The Canadian dollar moved higher on Friday, reaching its most firm level in three weeks after government employment figures for June showed the economy created more positions than analysts had projected.
Trading at 1.4125 per U.S. dollar, the loonie was 0.3% stronger on the session, equivalent to 70.80 U.S. cents, and had not been this strong since June 19. Over the week the currency posted a 0.5% gain, reversing a run of five successive weekly declines.
Statistics for June showed Canada added 18,200 net jobs, exceeding the consensus forecast of 10,000. The unemployment rate fell to 6.5%, preserving the momentum seen in the prior month even as the report noted ongoing trade uncertainty.
Separately, a Reuters poll cited in market coverage indicated the Bank of Canada is expected to keep its overnight rate unchanged at 2.25% when it meets on July 15, and to maintain that rate well into the next year. The poll attributed the expected pause to inflation pressures that remain largely contained and an economy that is recovering gradually.

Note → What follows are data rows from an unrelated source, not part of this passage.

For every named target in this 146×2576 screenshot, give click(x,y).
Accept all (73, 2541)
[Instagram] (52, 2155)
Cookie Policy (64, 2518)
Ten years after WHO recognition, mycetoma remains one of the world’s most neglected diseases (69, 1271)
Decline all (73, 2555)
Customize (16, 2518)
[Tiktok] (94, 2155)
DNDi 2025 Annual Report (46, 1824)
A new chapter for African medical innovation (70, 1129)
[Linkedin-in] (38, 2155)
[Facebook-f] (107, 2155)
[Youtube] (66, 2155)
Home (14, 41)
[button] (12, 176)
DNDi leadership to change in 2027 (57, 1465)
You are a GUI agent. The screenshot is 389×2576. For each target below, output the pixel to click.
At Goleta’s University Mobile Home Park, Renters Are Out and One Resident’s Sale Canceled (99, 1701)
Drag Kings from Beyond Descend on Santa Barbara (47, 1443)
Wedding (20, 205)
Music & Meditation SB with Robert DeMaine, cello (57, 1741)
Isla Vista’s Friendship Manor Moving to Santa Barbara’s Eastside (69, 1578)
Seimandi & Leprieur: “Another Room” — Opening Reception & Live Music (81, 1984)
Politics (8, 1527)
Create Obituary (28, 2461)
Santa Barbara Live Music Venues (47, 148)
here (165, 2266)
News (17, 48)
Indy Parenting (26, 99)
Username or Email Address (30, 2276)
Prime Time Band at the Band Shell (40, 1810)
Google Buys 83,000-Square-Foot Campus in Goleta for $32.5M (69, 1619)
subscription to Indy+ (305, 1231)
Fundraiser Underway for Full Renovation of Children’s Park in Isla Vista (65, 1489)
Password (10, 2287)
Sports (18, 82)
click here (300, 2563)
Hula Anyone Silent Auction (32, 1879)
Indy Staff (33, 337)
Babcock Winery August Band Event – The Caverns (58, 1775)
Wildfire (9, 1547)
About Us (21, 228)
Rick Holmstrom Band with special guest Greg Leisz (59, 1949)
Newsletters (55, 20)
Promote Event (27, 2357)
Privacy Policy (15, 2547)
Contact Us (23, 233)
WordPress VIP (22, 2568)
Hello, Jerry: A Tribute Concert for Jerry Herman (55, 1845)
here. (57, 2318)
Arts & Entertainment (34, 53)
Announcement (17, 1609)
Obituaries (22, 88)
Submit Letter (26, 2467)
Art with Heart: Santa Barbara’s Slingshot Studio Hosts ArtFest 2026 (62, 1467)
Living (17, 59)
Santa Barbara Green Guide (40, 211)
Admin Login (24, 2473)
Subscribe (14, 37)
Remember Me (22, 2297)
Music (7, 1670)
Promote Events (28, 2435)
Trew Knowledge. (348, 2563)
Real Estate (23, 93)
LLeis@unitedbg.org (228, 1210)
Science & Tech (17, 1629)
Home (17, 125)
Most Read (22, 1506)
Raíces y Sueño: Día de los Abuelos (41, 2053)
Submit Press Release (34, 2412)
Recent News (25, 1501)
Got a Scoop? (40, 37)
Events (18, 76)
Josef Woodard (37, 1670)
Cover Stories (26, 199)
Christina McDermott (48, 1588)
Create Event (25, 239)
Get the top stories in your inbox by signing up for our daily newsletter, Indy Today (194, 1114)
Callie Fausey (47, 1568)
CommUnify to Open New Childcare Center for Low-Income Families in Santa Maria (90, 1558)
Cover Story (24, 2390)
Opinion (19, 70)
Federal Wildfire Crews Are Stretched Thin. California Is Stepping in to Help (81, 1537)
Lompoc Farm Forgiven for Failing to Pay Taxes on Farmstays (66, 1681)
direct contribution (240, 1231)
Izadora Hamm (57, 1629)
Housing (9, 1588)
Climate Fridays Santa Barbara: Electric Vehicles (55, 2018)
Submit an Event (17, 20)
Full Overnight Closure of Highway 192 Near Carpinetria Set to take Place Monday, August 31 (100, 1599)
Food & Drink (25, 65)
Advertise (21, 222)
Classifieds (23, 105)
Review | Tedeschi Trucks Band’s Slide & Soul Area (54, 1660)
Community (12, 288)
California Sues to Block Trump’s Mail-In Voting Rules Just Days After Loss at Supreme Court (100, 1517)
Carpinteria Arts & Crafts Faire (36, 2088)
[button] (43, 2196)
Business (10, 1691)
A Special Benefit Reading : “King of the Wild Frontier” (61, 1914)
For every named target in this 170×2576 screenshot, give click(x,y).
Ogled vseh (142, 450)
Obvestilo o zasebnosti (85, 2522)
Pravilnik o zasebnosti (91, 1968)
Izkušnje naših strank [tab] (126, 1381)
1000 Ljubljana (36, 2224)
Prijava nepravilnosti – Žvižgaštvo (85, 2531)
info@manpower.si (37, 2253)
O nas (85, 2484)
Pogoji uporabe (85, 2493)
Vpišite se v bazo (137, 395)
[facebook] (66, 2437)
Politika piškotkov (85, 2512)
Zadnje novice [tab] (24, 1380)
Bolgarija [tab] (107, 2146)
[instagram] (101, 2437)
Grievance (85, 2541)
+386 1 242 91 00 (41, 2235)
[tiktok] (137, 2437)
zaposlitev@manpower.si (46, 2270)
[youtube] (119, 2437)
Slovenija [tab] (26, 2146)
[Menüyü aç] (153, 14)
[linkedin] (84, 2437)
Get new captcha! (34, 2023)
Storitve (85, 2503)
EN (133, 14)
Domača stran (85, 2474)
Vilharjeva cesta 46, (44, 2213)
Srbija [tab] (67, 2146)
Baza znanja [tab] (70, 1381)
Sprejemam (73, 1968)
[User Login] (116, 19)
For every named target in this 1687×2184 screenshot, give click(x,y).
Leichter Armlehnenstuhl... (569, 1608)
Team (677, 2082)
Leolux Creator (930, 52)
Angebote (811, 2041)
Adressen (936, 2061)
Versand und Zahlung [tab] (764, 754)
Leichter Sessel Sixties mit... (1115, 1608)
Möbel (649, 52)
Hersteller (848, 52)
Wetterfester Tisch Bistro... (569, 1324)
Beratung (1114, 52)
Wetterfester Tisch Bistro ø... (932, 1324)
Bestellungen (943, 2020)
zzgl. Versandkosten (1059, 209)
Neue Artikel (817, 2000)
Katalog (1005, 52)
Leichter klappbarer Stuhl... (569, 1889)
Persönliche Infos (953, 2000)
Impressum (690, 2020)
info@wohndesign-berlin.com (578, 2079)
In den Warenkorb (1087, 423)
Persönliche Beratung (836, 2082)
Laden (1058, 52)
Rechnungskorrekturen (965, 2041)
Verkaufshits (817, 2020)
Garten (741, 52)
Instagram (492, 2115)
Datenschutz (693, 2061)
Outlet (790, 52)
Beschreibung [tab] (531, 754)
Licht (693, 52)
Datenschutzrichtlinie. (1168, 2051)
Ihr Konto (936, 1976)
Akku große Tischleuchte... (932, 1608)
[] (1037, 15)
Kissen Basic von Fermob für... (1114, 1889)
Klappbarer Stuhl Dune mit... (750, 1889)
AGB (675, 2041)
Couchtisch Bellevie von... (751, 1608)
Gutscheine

Additional data released earlier in the week showed Canadian exports rose for the fourth straight month in May. That string of export gains was presented as further evidence that the economy rebounded in the second quarter after having contracted in two consecutive quarters.
Market context
Stronger payroll numbers combined with improving export volumes provided the immediate support for the currency move. The jobs surprise and a lower jobless rate reinforced a narrative of a cautiously recovering economy, while expectations the central bank will hold its policy rate contributed to a stable interest-rate outlook.
What to watch
- Labour-market releases and any revisions that could alter the perception of momentum in employment.
- Further trade and export reports that may confirm or challenge the reported rebound in the second quarter.
- Central bank communications around the July 15 policy decision and subsequent guidance on the path of overnight rates.